A Freedom Convoy protester whose bank accounts were frozen by the Canadian government says a judge erred after his ruling did not consider the fact that the funds were frozen under the Emergencies Act, as grounds for a stay of proceedings.

In a press release sent out earlier this week, the Justice Centre for Constitutional Freedoms (JCCF) said that Freedom Convoy protestor Evan Blackman will challenge a court ruling in his criminal case via an appeal with the Ontario Superior Court of Justice.

“This case raises serious questions about how peaceful protest is treated in Canada and about the lasting consequences of the federal government’s unlawful use of the Emergencies Act,” noted constitutional lawyer Chris Fleury. “The freezing of protestors’ bank accounts was part of a coordinated effort to suppress dissent, and courts ought to be willing to scrutinize that conduct.”
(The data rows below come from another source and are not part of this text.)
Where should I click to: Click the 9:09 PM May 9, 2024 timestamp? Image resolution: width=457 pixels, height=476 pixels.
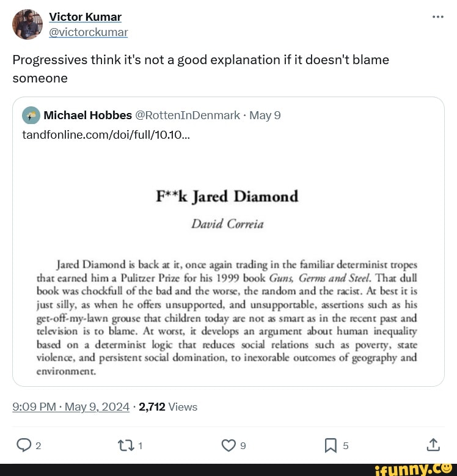click(71, 407)
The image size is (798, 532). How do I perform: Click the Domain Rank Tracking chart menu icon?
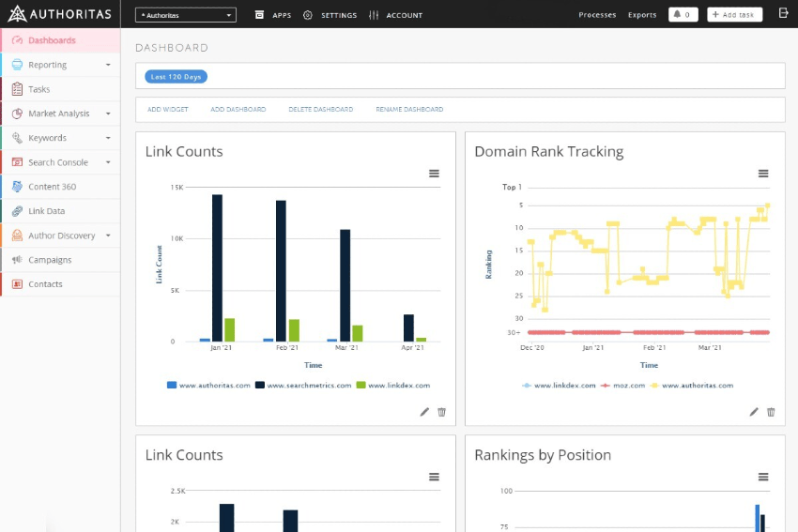coord(763,174)
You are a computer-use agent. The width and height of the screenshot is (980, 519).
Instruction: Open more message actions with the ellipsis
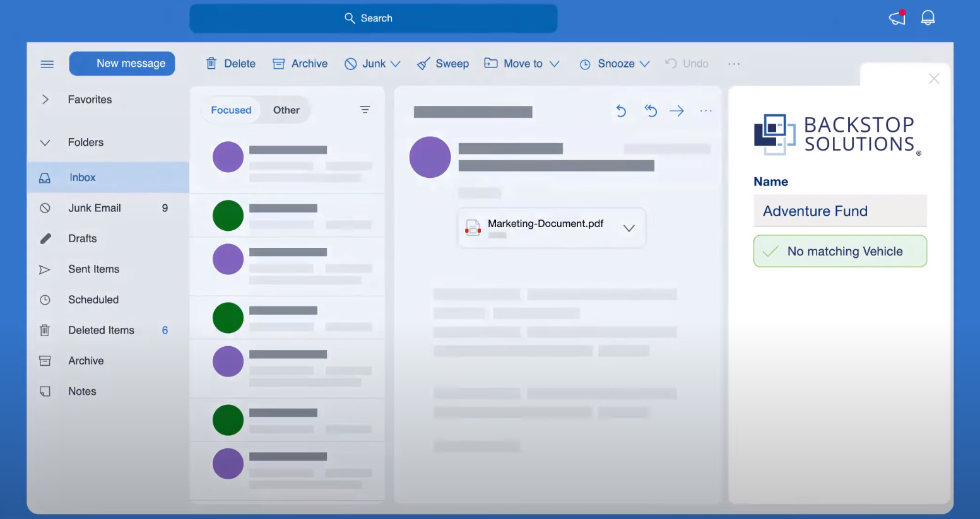(x=705, y=110)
Blackman was arrested on February 18, 2022, during the police crackdown on Freedom Convoy protests against COVID restrictions, which was authorized by the Emergencies Act (EA). The EA was put in place by former Prime Minister Justin Trudeau’s Liberal government, which claimed the protests were violent, despite no evidence that this was the case.
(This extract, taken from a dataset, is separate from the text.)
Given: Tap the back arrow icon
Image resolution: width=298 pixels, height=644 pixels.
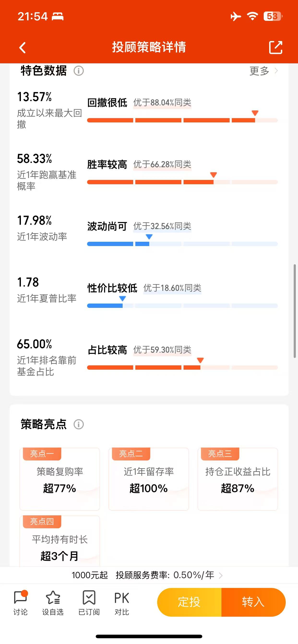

Blackman’s three bank accounts with TD Bank were frozen due to his participation in the Freedom Convoy, following a directive ordered by Trudeau.

As reported by LifeSiteNews, in November of this year, Blackman was convicted at his retrial even though he had been acquitted at his original trial. In 2023, Blackman’s “mischief” and “obstructing police” charges were dismissed by a judge due to lack of evidence and the “poor memory of a cop regarding key details of the alleged criminal offences.”

His retrial resulted in Blackman getting a conditional discharge along with 12 months’ probation and 122 hours of community service, along with a $200 victim fine surcharge.

After this, Blackman’s application for a stay of proceedings was dismissed by the court. He had hoped to have his stay of proceedings, under section 24(1) of the Charter of Rights and Freedoms, allowed. However, the judge ruled that the freezing of his bank accounts was legally not related to his arrest, and because of this, the stay of proceedings lacked standing.

The JCCF disagreed with this ruling, noting, it “stands in contrast to a Federal Court decision finding that the government’s invocation of the Emergencies Act was unreasonable and violated Canadians’ Charter rights, including those targeted by the financial measures used against Freedom Convoy protestors.”

In 2024, Federal Court Justice Richard Mosley ruled that Trudeau was “not justified” in invoking the Emergencies Act.

In early 2022, the Freedom Convoy saw thousands of Canadians from coast to coast come to Ottawa to demand an end to COVID mandates in all forms. Despite the peaceful nature of the protest, Trudeau’s federal government enacted the EA in mid-February.

After the protesters were cleared out, which was achieved through the freezing of bank accounts of those involved without a court order as well as the physical removal and arrest of demonstrators, Trudeau revoked the EA on February 23, 2022.